Monday, October 18, 2010

Democratic Israel

In an effort to head off criticism of Israel's slide away from democracy, Prime Minister Netanyahu todayexpanded the scope of the "loyalty oath." Not just non-Jews, but new, Jewish citizens will be required to swear allegiance to "a Jewish and democratic state." First, the silver lining: this is a first step away from the racial basis for Israeli citizenship. This is a healthy move away from the discriminatory Israeli Law of Return
But that's as far as the good news goes.
This law betrays a perverted notion of democracy. Democracy is not granted in reward for adhering to a political dogma: democracies are tested in their ability to accept dissent.
This might be expected from Foreign Minister Avigdor Lieberman with his anti-democratic platform, but not from Netanyahu - who started his career by speaking like an American.

So, how are the Israeli government's anti-American shenanigans playing in America?

Last week, my temple hosted a political event. The Washington-based political action group, the American-Israel Political Action Committee (AIPAC) sent a representative to lay out that group's agenda. I could not attend the session because of my teaching responsibilities that morning but, several people came to me with one 'take-away' concept from the presentation. They all learned from the presenter that "Israel is a democracy. We, as Americans must respect Israel's decisions and not interfere even when we disagree with the elected government's decisions."

I take issue with that statement on its assumption and conclusion:

Assumption: Israel is a democracy
Israel is a limited democracy. The Palestinians in the Occupied Territories, whose lives are governed by Israeli officials and subject to review by Israeli courts have no representation. Israeli democracy does not extend to them., and they have no one to speak up for them. This plays out in their ability to access healthcare, freedom of movement, land rights and ownership. Fundamentally, it places the Occupation officials that rule Palestinian life beyond the reach of democratic oversight.

Within the 1948 border, Palestinian-Israeli citizens as individuals are nominally co-equal with their Jewish neighbors. However, their participation in public life is curtailed. Overt racial discrimination on land use is practised against Arabs by state-affiliated agencies such as the JNF and the Israel Lands Administration. The Basic Laws - the building blocks of Israel's constitution - explicitly prefer Jews to Arabs.
All in all, the 50% of people who are subject to Israeli control do not have full access to democracy as we understand it in America.
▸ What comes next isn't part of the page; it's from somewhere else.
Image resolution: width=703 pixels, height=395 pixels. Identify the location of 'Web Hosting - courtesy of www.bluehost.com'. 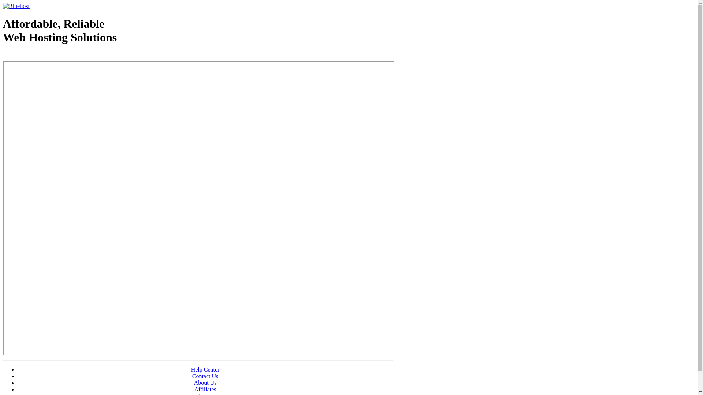
(45, 56).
Therefore, any argument presented to American Jews on the grounds that Israel is a "democracy" is essentially flawed.

"Americans must respect Israel's government and not interfere in Israeli decisions"
I have two objections to this argument:
1) Since the Arabs in Israel are not able to speak for themselves, we cannot accept Israeli decisions.
Furthermore, this position by this American political group runs counter to what Israelis ask of us as non-Israeli Jews. A couple of years ago I helped chauffeur a contender for the Israeli premiership as he toured Jewish Chicago. Israeli parliamentarian Ophir Paz-Pines came to Chicago to build his case for leading Israel. We witness a steady stream of well-publicized Israeli missions from NGOs, political activists and statesmen. Since they seek to engage us in the Israeli political discourse, why is an American organization urging us not to?

2) American Jews - I have learned - enjoy a strong tradition of engaging in regular, political action. American Jews not only vote in very high numbers but also act by going to Washington, visiting their congressman, writing letters, attending rallies etc.. In fact, the American-Israel Political Action Committee encourages this very advocacy for the policies it supports. Why, then, when it comes to Israeli actions that we disagree with do they urge us to sit back? Which is it: are we called to act on Israeli actions, or not?

The Israeli government claims to act on behalf of Jews who are not Israeli. Furthermore, it colonized the west Bank with Jewish Israeli settlers, under the legal framework of non-Israeli Jews (WZO). That is invitation enough for us as non-Israeli Jews to engage in political action.

One caveat: there is one area that I agree - despite Israeli urgings to the contrary - that non-Israeli residents should not get involved: voting in Israeli elections. Even though I hold Israeli citizenship and Israeli political parties have urged me to vote (even to the point of offering free airfare so I can cast my ballot in Israel), I have not voted in an Israeli election since leaving the country.
That should be left to residents of Israel.